EXERCISE REQUIREMENTS: When you reach the line in the listing below that contains "Task: Select ceramic resistor R14 symbol", begin returning lines exactly as written, and stop after the line that contains "Image resolution: width=491". Return no other lines.

RECORD SET:
-=-=-
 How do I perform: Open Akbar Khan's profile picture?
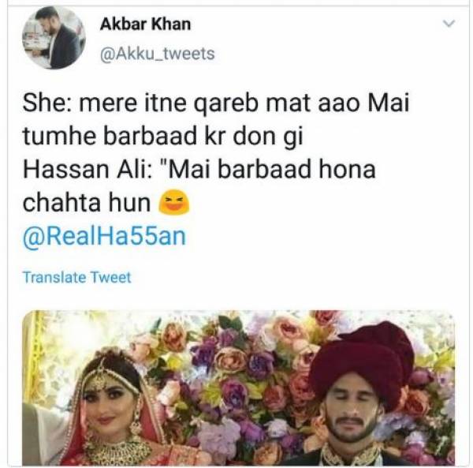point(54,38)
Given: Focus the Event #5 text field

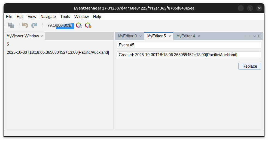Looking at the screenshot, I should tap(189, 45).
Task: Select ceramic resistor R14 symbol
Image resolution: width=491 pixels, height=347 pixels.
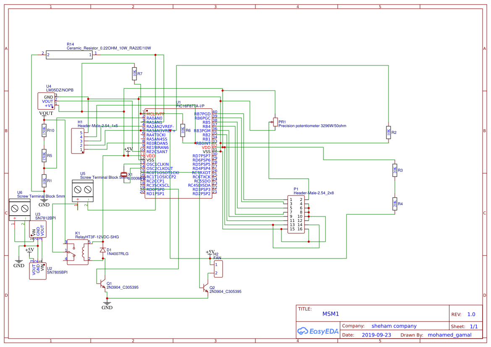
-=-=-
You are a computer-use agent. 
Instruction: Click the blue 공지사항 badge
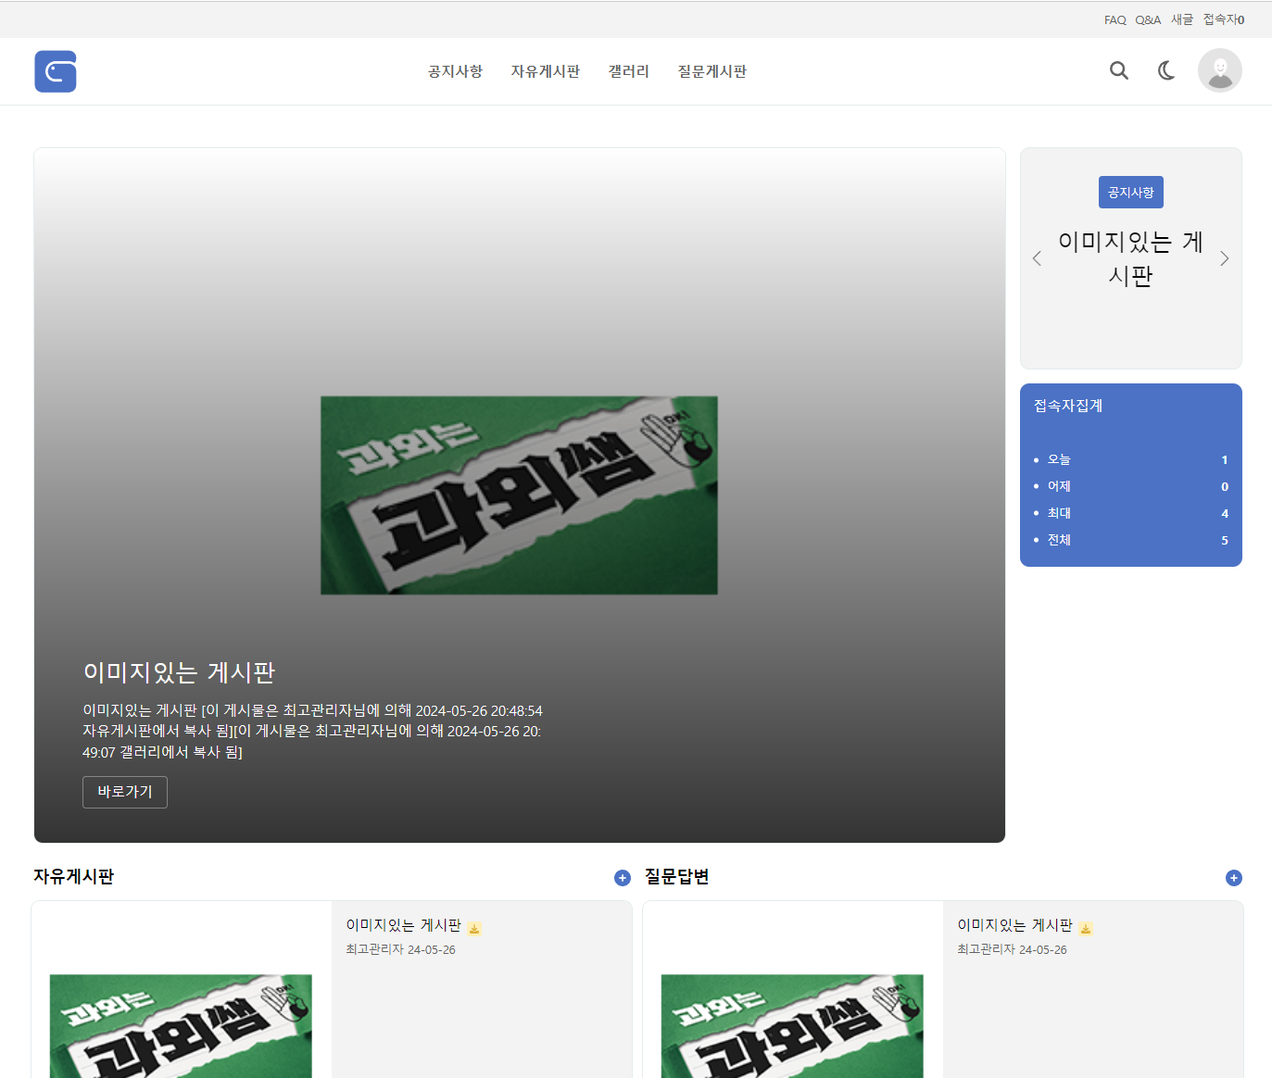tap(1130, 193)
-=-=-
RESPONSE:
Task: Select ceramic resistor R14 symbol
Image resolution: width=491 pixels, height=347 pixels.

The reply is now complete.